Exercise goal:
Provide a character-exact reproduction of the lines from the line with "ВОДОНАГРЕВАТЕЛИ - БОЙЛЕРЫ (96, 343)" to the end of the entries.
▬▬▬▬▬▬▬▬▬▬
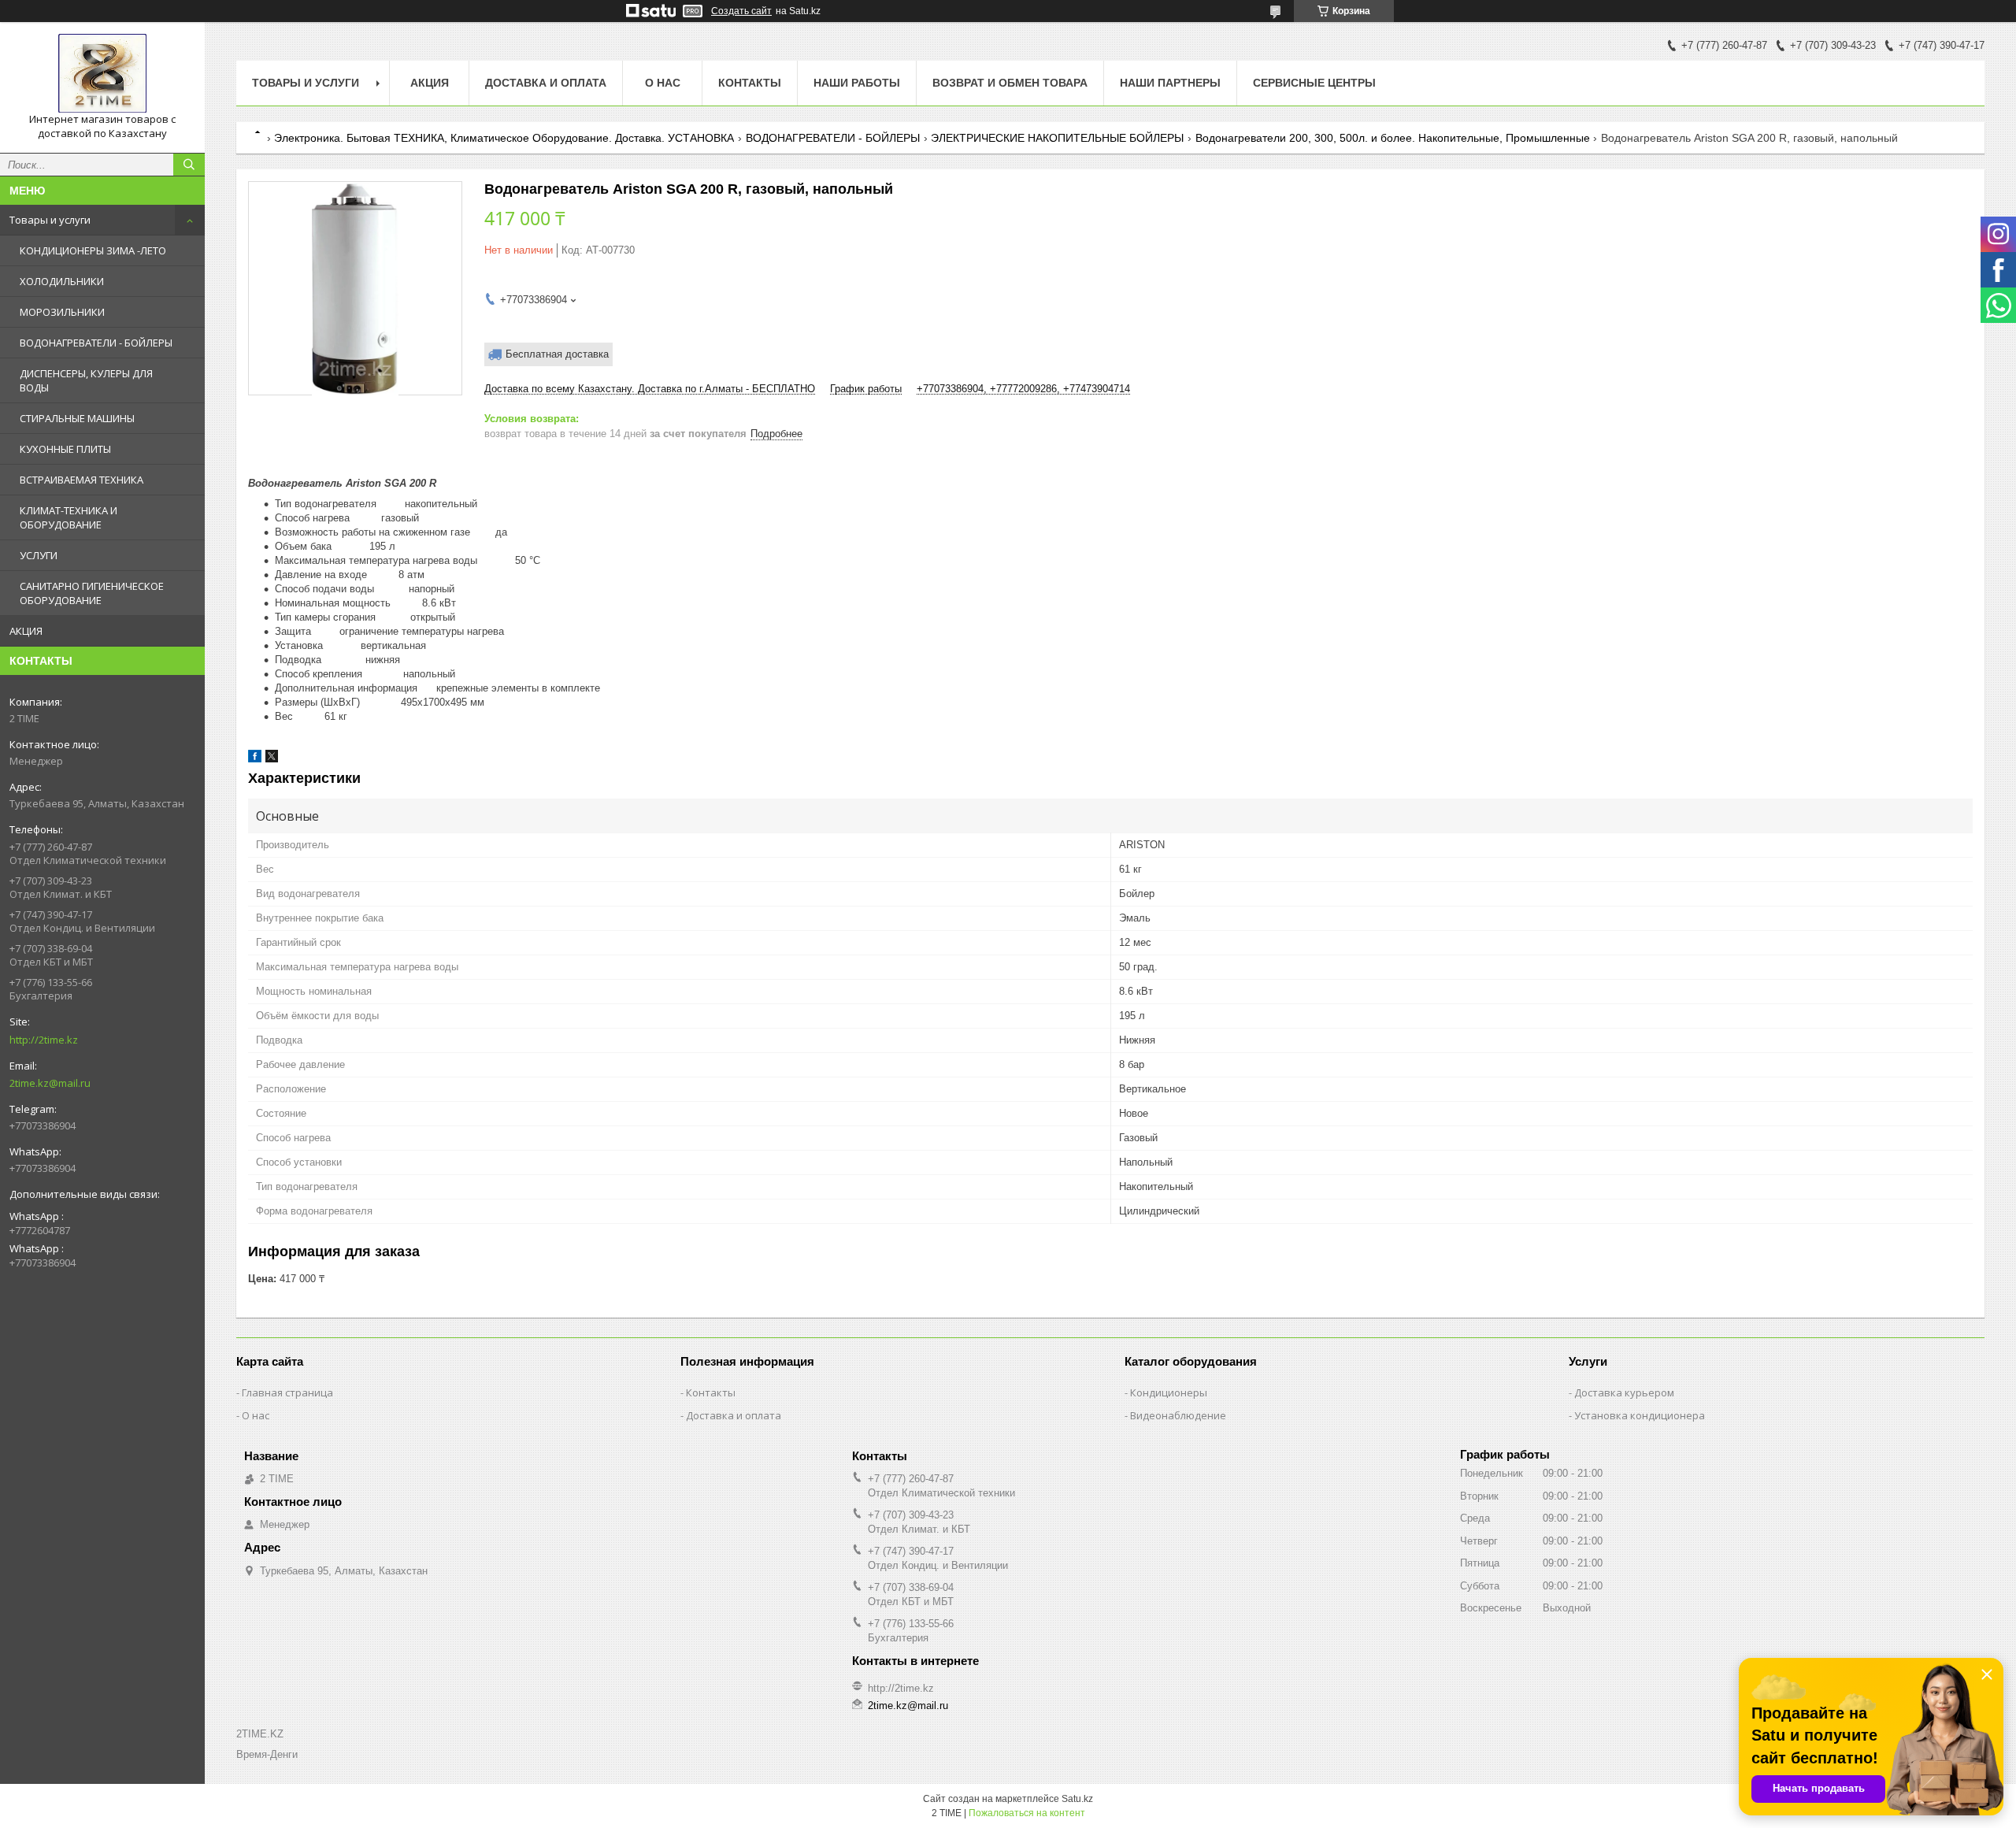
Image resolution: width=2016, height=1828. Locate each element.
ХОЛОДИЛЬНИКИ (62, 281)
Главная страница (287, 1392)
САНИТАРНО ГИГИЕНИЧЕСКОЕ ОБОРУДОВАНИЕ (92, 593)
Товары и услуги (50, 220)
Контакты (749, 82)
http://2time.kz (43, 1040)
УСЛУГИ (38, 555)
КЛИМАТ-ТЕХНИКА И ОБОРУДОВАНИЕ (68, 517)
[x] (271, 759)
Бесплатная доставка (557, 354)
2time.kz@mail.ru (50, 1083)
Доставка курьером (1624, 1392)
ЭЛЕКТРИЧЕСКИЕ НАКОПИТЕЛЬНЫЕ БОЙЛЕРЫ (1057, 138)
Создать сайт (741, 11)
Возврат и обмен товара (1010, 82)
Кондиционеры (1168, 1392)
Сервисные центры (1314, 82)
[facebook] (254, 759)
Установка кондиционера (1639, 1415)
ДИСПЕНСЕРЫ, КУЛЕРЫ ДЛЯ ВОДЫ (86, 380)
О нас (662, 82)
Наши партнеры (1170, 82)
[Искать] (189, 164)
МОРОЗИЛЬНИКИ (62, 312)
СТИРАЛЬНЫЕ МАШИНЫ (77, 418)
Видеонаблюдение (1178, 1415)
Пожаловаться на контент (1027, 1813)
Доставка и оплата (545, 82)
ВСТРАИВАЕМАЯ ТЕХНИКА (81, 480)
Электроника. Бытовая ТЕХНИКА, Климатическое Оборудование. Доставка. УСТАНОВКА (504, 138)
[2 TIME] (102, 73)
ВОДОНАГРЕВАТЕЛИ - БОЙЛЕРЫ (96, 343)
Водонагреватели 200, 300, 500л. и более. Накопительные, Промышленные (1392, 138)
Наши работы (856, 82)
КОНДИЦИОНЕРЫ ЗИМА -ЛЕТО (93, 250)
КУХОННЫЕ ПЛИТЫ (65, 449)
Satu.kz (1077, 1798)
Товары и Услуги (305, 82)
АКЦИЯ (26, 631)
▬▬▬▬▬▬▬▬▬▬
Exercise solution:
ВОДОНАГРЕВАТЕЛИ - БОЙЛЕРЫ (96, 343)
Водонагреватели 200, 300, 500л. и более. Накопительные, Промышленные (1392, 138)
Наши работы (856, 82)
КОНДИЦИОНЕРЫ ЗИМА -ЛЕТО (93, 250)
КУХОННЫЕ ПЛИТЫ (65, 449)
Satu.kz (1077, 1798)
Товары и Услуги (305, 82)
АКЦИЯ (26, 631)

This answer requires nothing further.